Effects of Ethylene Glycol on the Structure and Stability of Myoglobin Using Spectroscopic, Interaction, and In Silico Approaches: Monomer Is Different from Those of Its Polymers

[Image: see text] Investigation of changes in thermal stabilities and structures of proteins in the presence of different co-solutes (ligands) is an integral part in the basic research, discovery, and development of drugs. Ethylene glycol (EG) is known to be toxic and causes teratogenic, inducing primarily skeletal and external malformations and other diseases. The effect of EG on the structure and thermal stability of myoglobin (Mb) was studied using various spectroscopic techniques at pH 7.0 and two different temperatures.
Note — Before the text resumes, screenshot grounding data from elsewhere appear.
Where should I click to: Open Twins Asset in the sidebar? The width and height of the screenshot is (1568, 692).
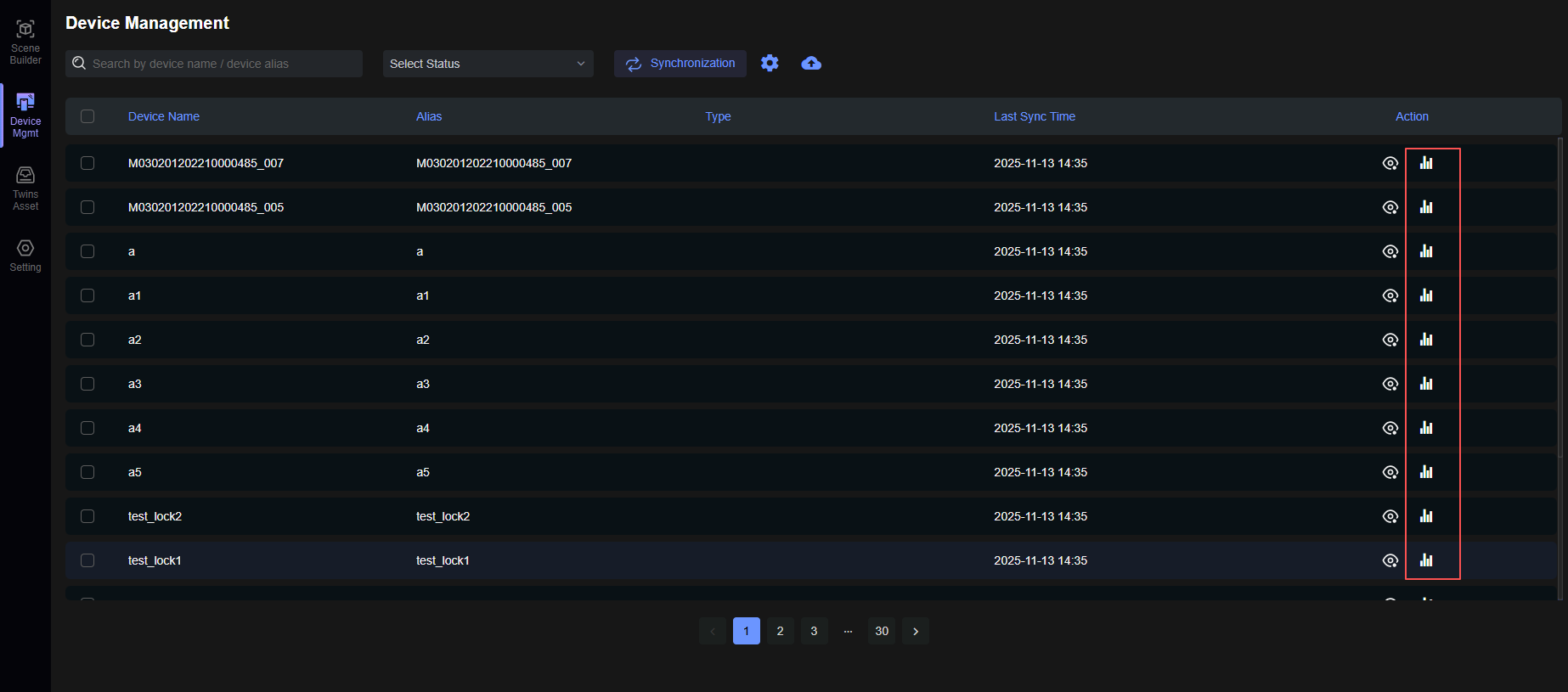click(25, 188)
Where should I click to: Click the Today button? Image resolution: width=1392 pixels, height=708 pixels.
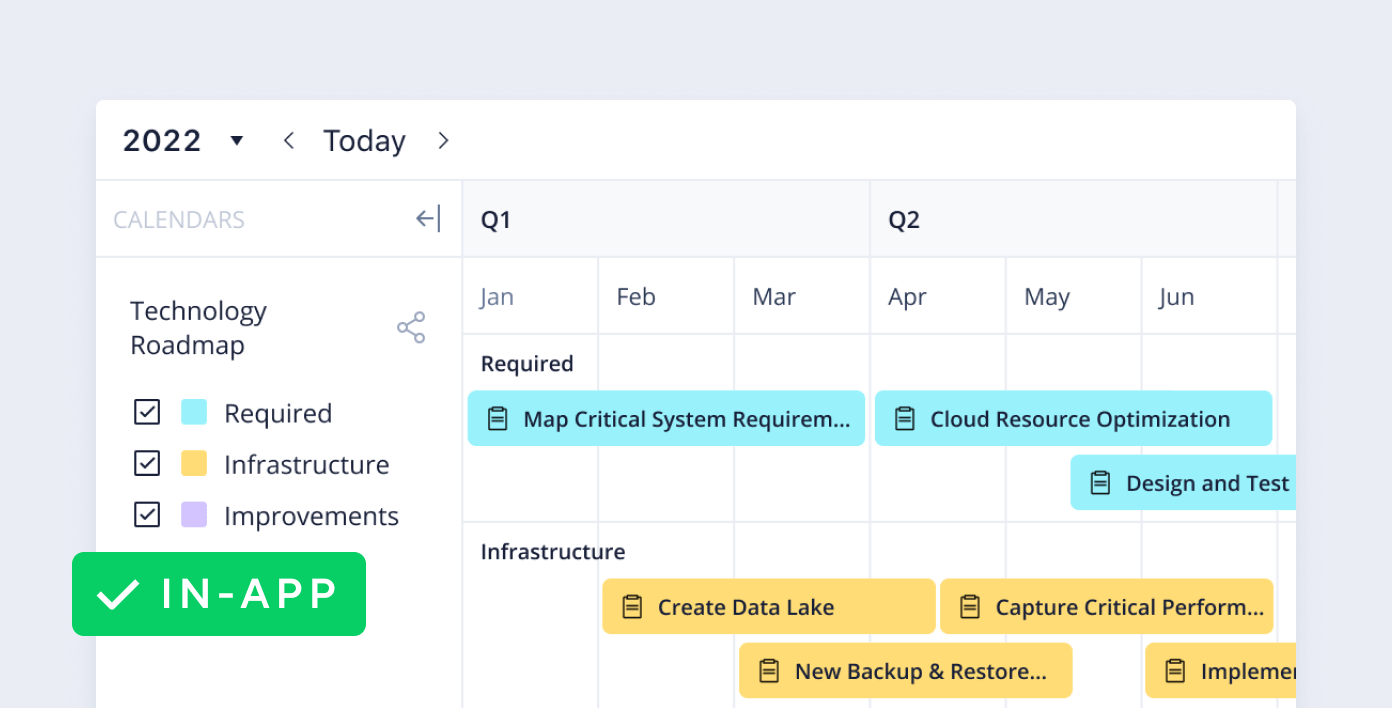(364, 140)
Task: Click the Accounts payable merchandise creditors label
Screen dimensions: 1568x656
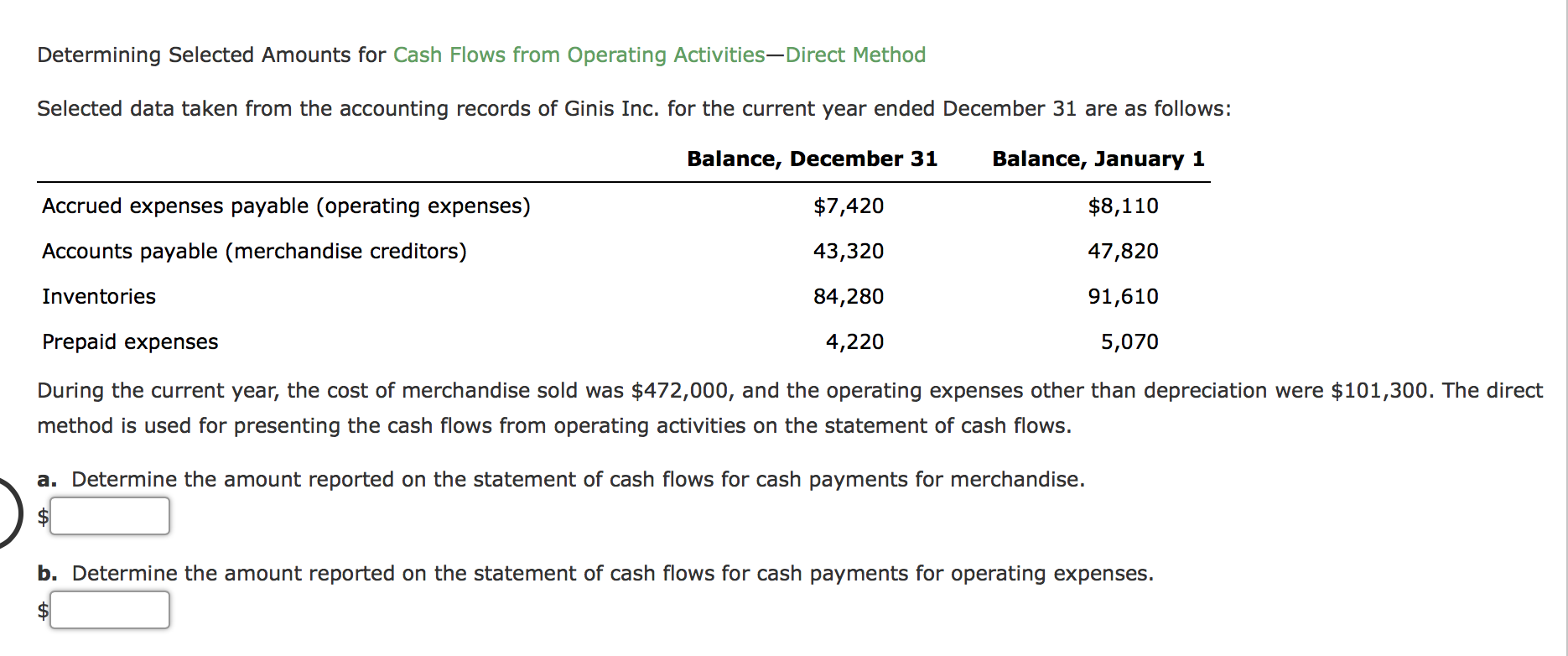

As revealed by circular dichroism, Trp fluorescence, nano-DSF, and absorption (UV and visible) measurements, EG (i) has no significant effect on secondary and tertiary structures of Mb at 25 °C, and (ii) it decreases the thermal stability of the protein, which increases with increasing concentration of EG. As revealed by ANS (8-anilino-1-naphthalene sulfonic acid) fluorescence measurements, heat-induced denatured protein has newly exposed hydrophobic patches that bind to ANS. Isothermal titration calorimetry revealed that the interaction between EG and Mb is temperature dependent; the preferential interaction of EG is entropy driven at low temperature, 298 K (25 °C), and it is enthalpy driven at higher temperature, 343 K (70 °C). Molecular docking study showed that EG interacts with side chains of amino acid residues of Mb through van der Waals interactions and hydrogen bonding.